# 40 Latent Variable Models

## 40.1 Definition

Latent variables (or hidden variables) are random variables that are present in the model, but unobserved.

We will denote latent variables by $$Z$$, and we will assume $(X_1, Z_1), (X_2, Z_2), \ldots, (X_n, Z_n) {\; \stackrel{\text{iid}}{\sim}\;}F_{{\boldsymbol{\theta}}}.$ A realized value of $$Z$$ is $$z$$, $${\boldsymbol{Z}}= (Z_1, Z_2, \ldots, Z_n)^T$$, etc.

The EM algorithm and variational inference involve latent variables.

Bayesian models are a special case of latent variable models: the unobserved random parameters are latent variables.

## 40.2 Empirical Bayes Revisited

In the earlier EB example, we supposed that $$X_i | \mu_i \sim \mbox{Normal}(\mu_i, 1)$$ for $$i=1, 2, \ldots, n$$ where these rv’s are independent, and also that $$\mu_i {\; \stackrel{\text{iid}}{\sim}\;}\mbox{Normal}(a, b^2)$$.

The unobserved parameters $$\mu_1, \mu_2, \ldots, \mu_n$$ are latent variables.
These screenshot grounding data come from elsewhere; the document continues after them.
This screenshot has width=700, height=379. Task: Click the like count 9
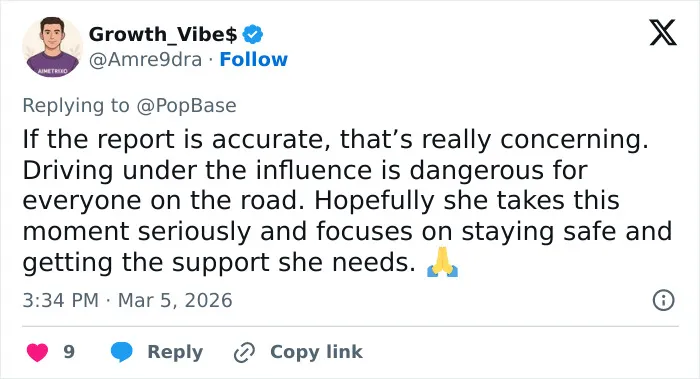(69, 352)
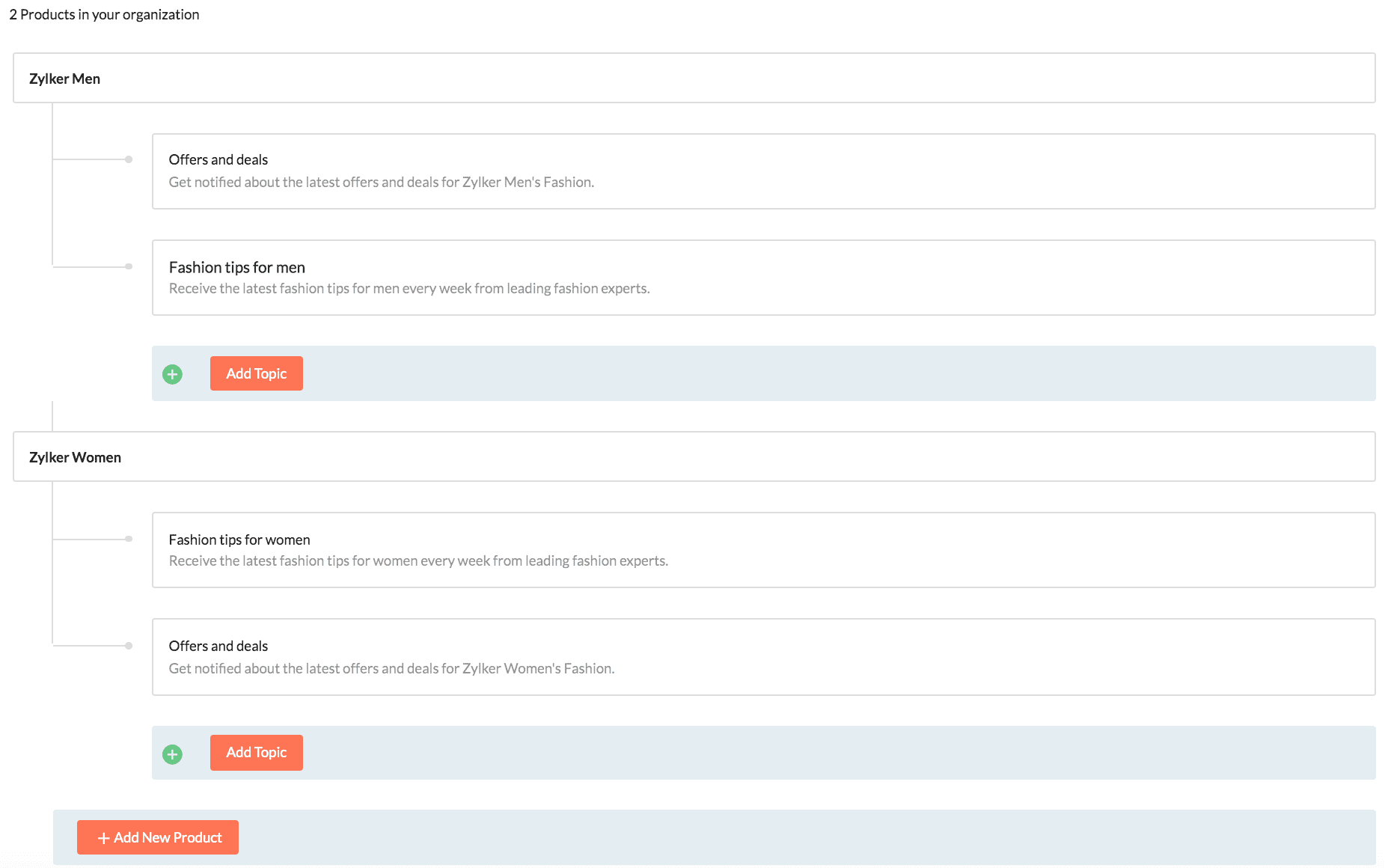Select the Zylker Women product header

pyautogui.click(x=75, y=457)

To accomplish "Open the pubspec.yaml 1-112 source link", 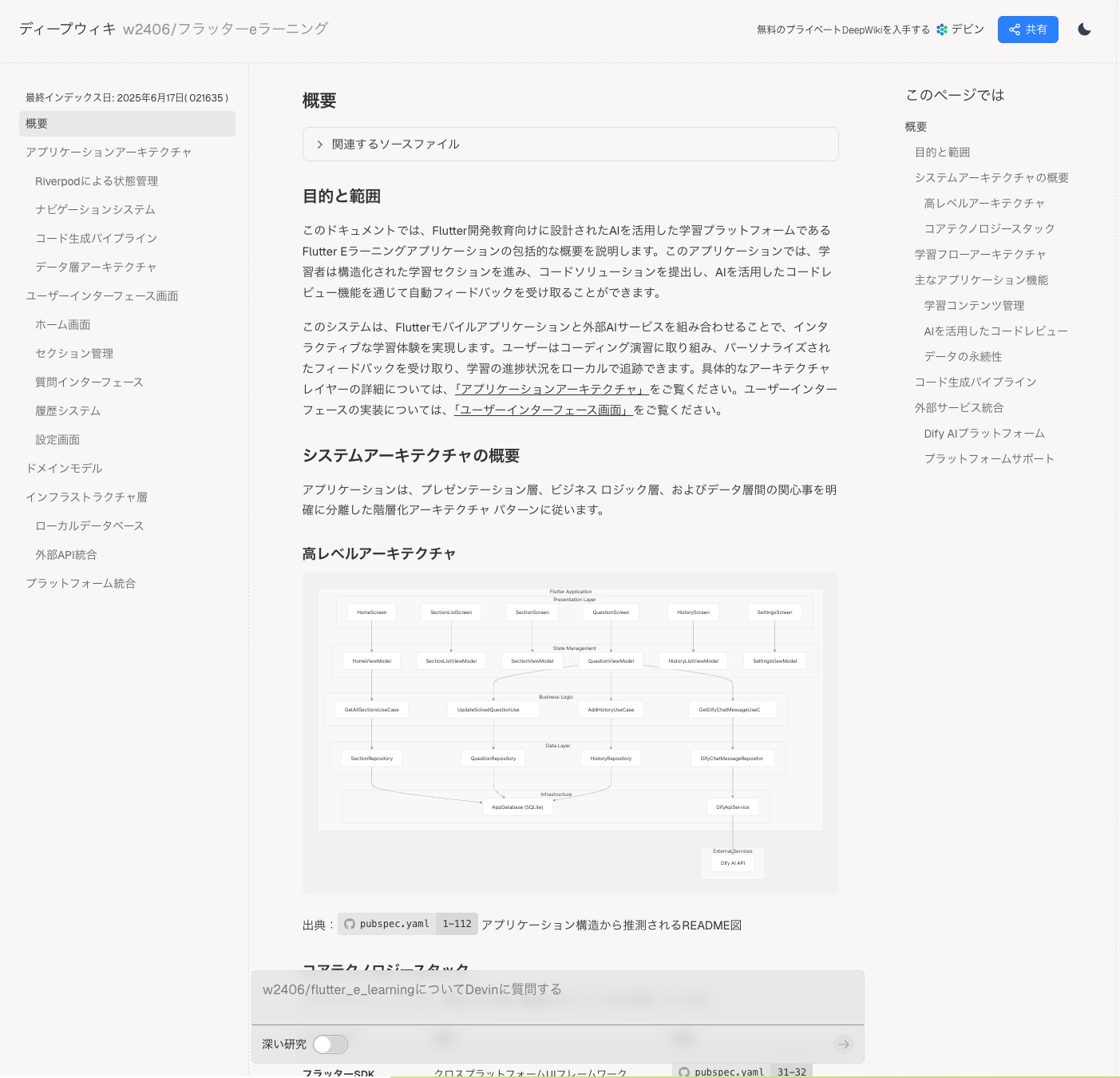I will pos(407,924).
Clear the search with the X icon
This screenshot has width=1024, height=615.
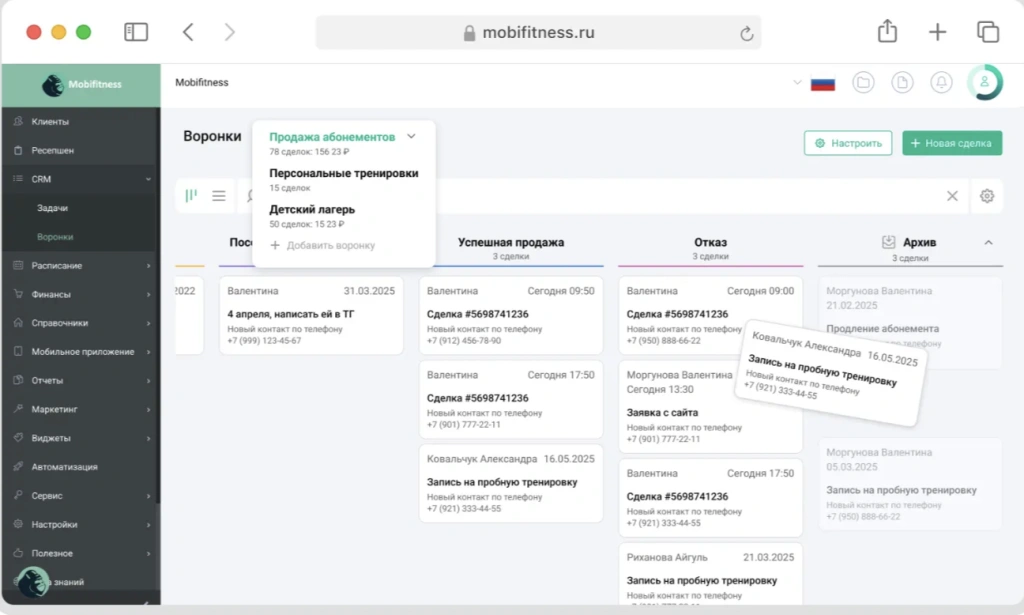pyautogui.click(x=952, y=196)
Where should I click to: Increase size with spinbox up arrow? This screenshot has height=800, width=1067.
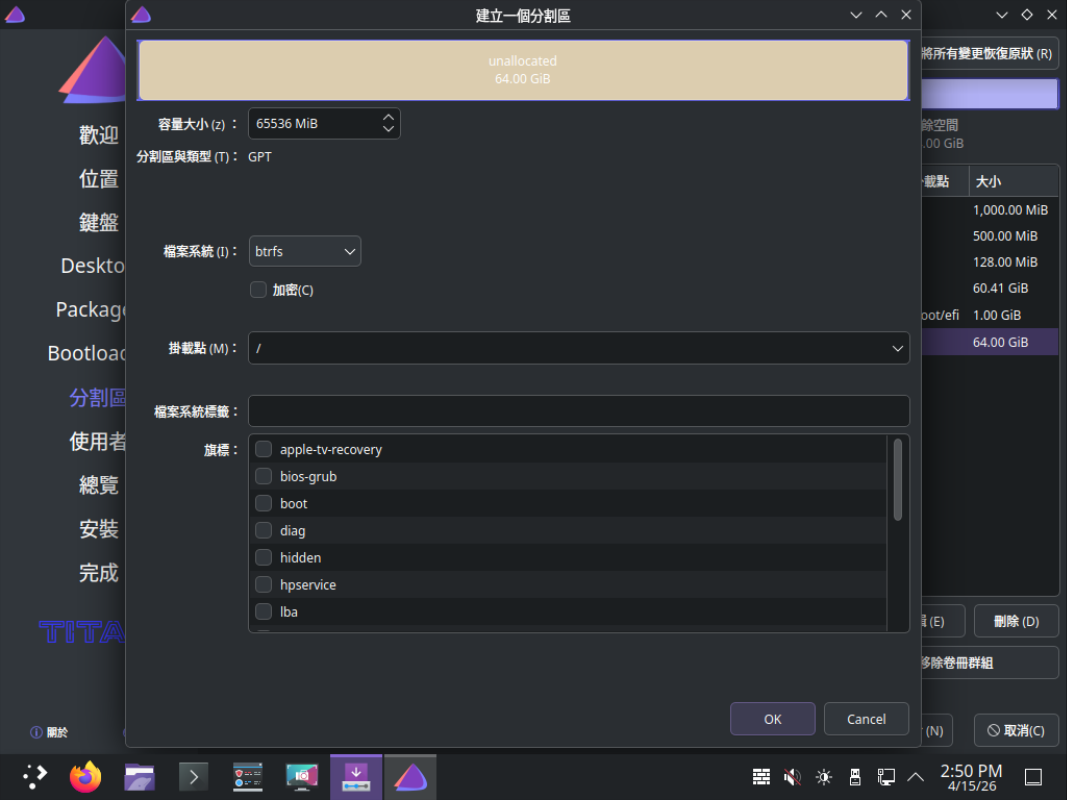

In this case, $${\boldsymbol{\theta}}= (a, b^2)$$.

## 40.3 Normal Mixture Model

Suppose $${X_1, X_2, \ldots, X_n}{\; \stackrel{\text{iid}}{\sim}\;}F_{{\boldsymbol{\theta}}}$$ where $${\boldsymbol{\theta}}= (\pi_1, \ldots, \pi_K, \mu_1, \ldots, \mu_K, \sigma^2_1, \ldots, \sigma^2_K)$$ with pdf

$f({\boldsymbol{x}}; {\boldsymbol{\theta}}) = \prod_{i=1}^n \sum_{k=1}^K \pi_k \frac{1}{\sqrt{2\pi\sigma^2_k}} \exp \left\{ -\frac{(x_i - \mu_k)^2}{2 \sigma^2_k} \right\}.$

The MLEs of the unknown paramaters cannot be found analytically. This is a mixture common model to work with in applications, so we need to be able to estimate the parameters.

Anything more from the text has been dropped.